Par Jérémy Chicheportiche 

Depuis des décennies, le nom de Jean-Marie Le Pen suscite la controverse. L’ancien leader du Front National (FN) n’était pas seulement un adepte des petites phrases provocatrices : son passé judiciaire, marqué par plusieurs condamnations pour incitation à la haine, a largement contribué à son image sulfureuse. Cependant, au-delà de ses dérapages verbaux, c’est un contentieux profond et ancien avec la communauté juive qui a durablement marqué son parcours.

Yves Azéroual, journaliste et auteur de L’Arnaque, le programme du Front National enfin décrypté et réalisateur du film 7 octobre, Israël attaqué par le Hamas. L'histoire d'un massacre (disponible sur BFM play) rappelle que, bien avant de devenir une figure politique de premier plan, Jean-Marie Le Pen s’était lancé dans l’édition musicale. « Dans les disques qu’il éditait à l’époque, il y avait des chants nazis, ce qui suscitait déjà une forte réprobation », explique-t-il. Cette activité peu connue de l’opinion publique a nourri une méfiance précoce à son égard.

Le tournant décisif dans ses relations avec la communauté juive a eu lieu lors de sa tristement célèbre déclaration sur les chambres à gaz, qu’il qualifia de « point de détail de l’histoire ». Cette phrase a suscité un tollé général et renforcé l’idée, au sein de la communauté juive, d’un parti intrinsèquement antisémite. « On savait qu’il était antisémite, explique Yves Azéroual. La communauté juive s’est toujours tenue à distance des thèses et de l’idéologie d’extrême droite, et cette déclaration a confirmé cette rupture.»

Malgré les efforts de Marine Le Pen, actuelle présidente du Rassemblement National (RN), pour détacher le parti de cet héritage encombrant, le passé continue de peser. « Il y a encore des anciens membres ou des individus fondamentalement antisémites qui donnent l’impression que ce parti n’a pas complètement changé. Lors des dernières élections législatives, une vingtaine de candidats avaient tenu des propos borderline ou affiché des comportements douteux », souligne le journaliste.

Cependant, Yves Azéroual reconnaît un véritable travail de « dédiabolisation » et de « nettoyage » interne. Marine Le Pen s’est attachée à écarter les figures les plus controversées et à assouplir le discours du parti. Aujourd’hui, selon lui, « l’antisiémitisme politique n’est plus la marque du Rassemblement National ».

Pourtant, le doute persiste.

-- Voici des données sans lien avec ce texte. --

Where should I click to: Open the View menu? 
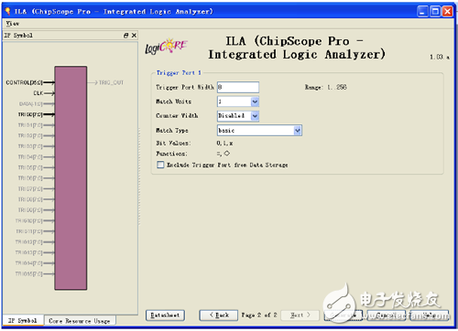pos(13,24)
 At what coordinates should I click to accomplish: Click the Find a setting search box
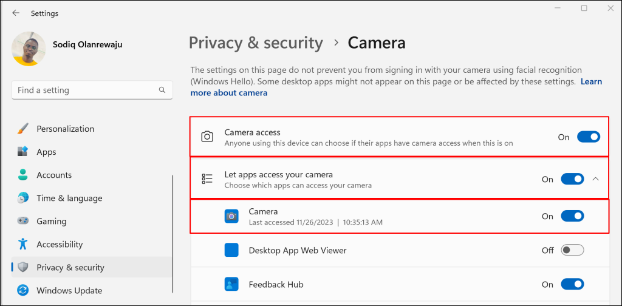coord(85,90)
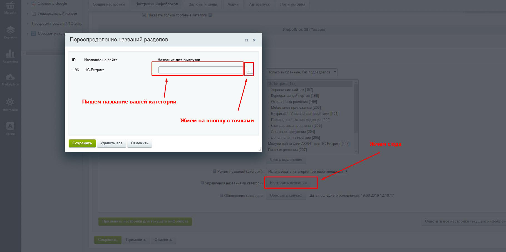Image resolution: width=506 pixels, height=252 pixels.
Task: Open the Магазин shop icon in sidebar
Action: coord(10,7)
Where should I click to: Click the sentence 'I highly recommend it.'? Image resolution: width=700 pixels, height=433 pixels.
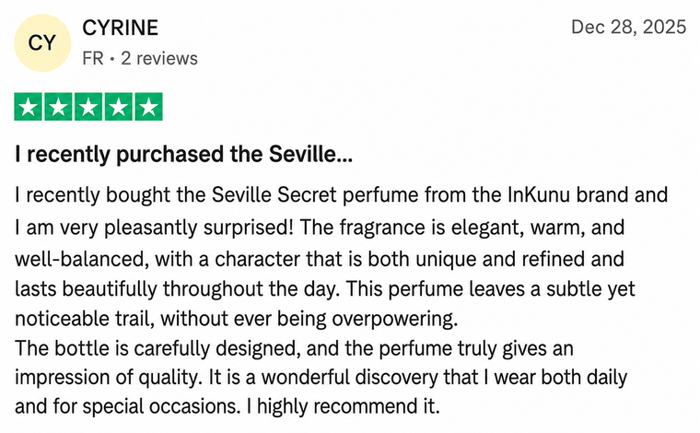click(x=342, y=406)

Yves Azéroual conclut en citant l’écrivain et rescapé de la Shoah Elie Wiesel : « Les Juifs croient plus aux menaces qu’aux promesses. Que le RN ait changé, je veux bien le croire, mais je demanderai à la communauté juive de garder l’œil ouvert.» Une mise en garde qui résume la complexité de la relation entre le RN et une partie de l’opinion publique encore marquée par les blessures du passé.